El gran pionero de la Prehistoria española fue el geólogo Casiano de Prado (1797-1866), uno de los científicos más notables de nuestro país, cuyas ideas fueron tan revolucionarias que llegó incluso a ser encarcelado por la Inquisición. En 1864 publicó su Descripción física y geológica de la provincia de Madrid, en la que se cita por primera vez la existencia de instrumentos prehistóricos asociados a fauna pleistocena en el yacimiento de San Isidro (terrazas del río Manzanares, Madrid) e identificados como similares a los hallados por su contemporáneo Boucher de Perthes.
La segunda mitad del siglo XIX va a asistir a la aparición de un grupo de prehistoriadores muy comprometidos con los postulados evolucionistas de sus colegas extranjeros, entre los que cabe citar a J. Vilanova y los hermanos Siret. Es a partir de esta época cuando Marcelino Sanz de Sautuola va a descubrir, en 1879, la cueva de Altamira, aportación fundamental de la incipiente investigación española al panorama internacional. Apoyado por Vilanova, Sautuola va a iniciar un debate que concluiría, ya en el nuevo siglo, con la aceptación del arte paleolítico y el derrumbamiento del mito evolucionista que impedía considerar a los hombres del Pleistoceno capaces de concebir obras maestras de la pintura universal.
A raíz de los trabajos de H. Breuil, H. Obermaier, el Marqués de Cerralbo, H. Alcalde del Río, E. Hernández Pacheco, P. Wernert, el Conde de la Vega del Sella, I. Barandiarán, P. Alsius o J. Pérez de Barradas, la Prehistoria española alcanza su madurez en el primer tercio del siglo XX con una fuerte influencia de las teorías difusionistas de la época. Tras el corte traumático impuesto por la Guerra Civil, una nueva generación, en la que destacan nombres como J. Cabré, L. Pericot, F. Jordá, M. Almagro Basch, J. Maluquer, A. Arribas o P. Bosch Gimpera, entre otros, trabajando en condiciones extremas de falta de medios y aislamiento internacional, va a conseguir mantener la continuidad hasta que, ya en la década de los sesenta, excavaciones como las de Cueva Morín o las de Ambrona, llevadas a cabo por grandes equipos internacionales, van a suponer una renovación disciplinar, ayudando a la formación de las actuales generaciones de prehistoriadores, plenamente integrados de nuevo en el panorama internacional.

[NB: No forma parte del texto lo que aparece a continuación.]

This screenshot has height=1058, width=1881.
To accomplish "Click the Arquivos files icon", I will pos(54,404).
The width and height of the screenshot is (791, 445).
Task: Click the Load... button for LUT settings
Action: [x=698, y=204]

El último salto adelante de los estudios sobre la Prehistoria en España estará protagonizado por el equipo de investigadores que trabaja en la sierra de Atapuerca (Burgos) -Carbonell, Arsuaga y Bernaldo de Quirós- quienes, continuando con el excelente trabajo iniciado por Emiliano Aguirre, habrán aportado datos fundamentales y de relevancia internacional para conocer la evolución del ser humano en Europa.